> [Goal]:
Rewrite the entries below, substituting "Request:" for every occurrence of "Given:" and leaving everything else unchanged.

---- Data for this task

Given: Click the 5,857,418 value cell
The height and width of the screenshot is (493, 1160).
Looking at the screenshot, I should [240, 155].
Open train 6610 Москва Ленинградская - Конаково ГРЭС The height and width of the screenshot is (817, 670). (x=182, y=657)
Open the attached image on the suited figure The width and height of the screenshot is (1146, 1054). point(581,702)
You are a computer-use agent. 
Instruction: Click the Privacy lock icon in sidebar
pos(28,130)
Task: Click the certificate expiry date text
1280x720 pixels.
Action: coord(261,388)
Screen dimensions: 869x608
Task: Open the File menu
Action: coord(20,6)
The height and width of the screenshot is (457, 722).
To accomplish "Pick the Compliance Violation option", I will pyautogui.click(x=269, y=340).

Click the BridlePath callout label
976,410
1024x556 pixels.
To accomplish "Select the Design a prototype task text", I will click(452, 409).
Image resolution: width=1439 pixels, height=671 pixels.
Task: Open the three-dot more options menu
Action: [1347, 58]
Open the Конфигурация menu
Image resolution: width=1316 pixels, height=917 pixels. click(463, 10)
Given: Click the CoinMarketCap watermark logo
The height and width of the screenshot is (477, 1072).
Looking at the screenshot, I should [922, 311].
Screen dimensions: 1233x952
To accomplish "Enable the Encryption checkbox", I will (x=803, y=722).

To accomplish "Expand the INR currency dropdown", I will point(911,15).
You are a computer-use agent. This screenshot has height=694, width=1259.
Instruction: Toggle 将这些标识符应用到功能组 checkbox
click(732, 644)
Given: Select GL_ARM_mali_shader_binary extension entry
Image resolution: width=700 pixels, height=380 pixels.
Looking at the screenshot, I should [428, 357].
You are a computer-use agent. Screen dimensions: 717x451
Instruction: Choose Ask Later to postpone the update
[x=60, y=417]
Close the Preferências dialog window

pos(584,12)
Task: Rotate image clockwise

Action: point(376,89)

--------

> [Exercise response]:
Request: Click the 5,857,418 value cell
The height and width of the screenshot is (493, 1160).
Looking at the screenshot, I should [240, 155].
Open train 6610 Москва Ленинградская - Конаково ГРЭС The height and width of the screenshot is (817, 670). (x=182, y=657)
Open the attached image on the suited figure The width and height of the screenshot is (1146, 1054). point(581,702)
You are a computer-use agent. 
Instruction: Click the Privacy lock icon in sidebar
pos(28,130)
Task: Click the certificate expiry date text
1280x720 pixels.
Action: coord(261,388)
Screen dimensions: 869x608
Task: Open the File menu
Action: coord(20,6)
The height and width of the screenshot is (457, 722).
To accomplish "Pick the Compliance Violation option", I will pyautogui.click(x=269, y=340).

Click the BridlePath callout label
976,410
1024x556 pixels.
To accomplish "Select the Design a prototype task text", I will click(452, 409).
Image resolution: width=1439 pixels, height=671 pixels.
Task: Open the three-dot more options menu
Action: [1347, 58]
Open the Конфигурация menu
Image resolution: width=1316 pixels, height=917 pixels. click(463, 10)
Request: Click the CoinMarketCap watermark logo
The height and width of the screenshot is (477, 1072).
Looking at the screenshot, I should [922, 311].
Screen dimensions: 1233x952
To accomplish "Enable the Encryption checkbox", I will (x=803, y=722).

To accomplish "Expand the INR currency dropdown", I will point(911,15).
You are a computer-use agent. This screenshot has height=694, width=1259.
Instruction: Toggle 将这些标识符应用到功能组 checkbox
click(732, 644)
Request: Select GL_ARM_mali_shader_binary extension entry
Image resolution: width=700 pixels, height=380 pixels.
Looking at the screenshot, I should [428, 357].
You are a computer-use agent. Screen dimensions: 717x451
Instruction: Choose Ask Later to postpone the update
[x=60, y=417]
Close the Preferências dialog window

pos(584,12)
Task: Rotate image clockwise

Action: point(376,89)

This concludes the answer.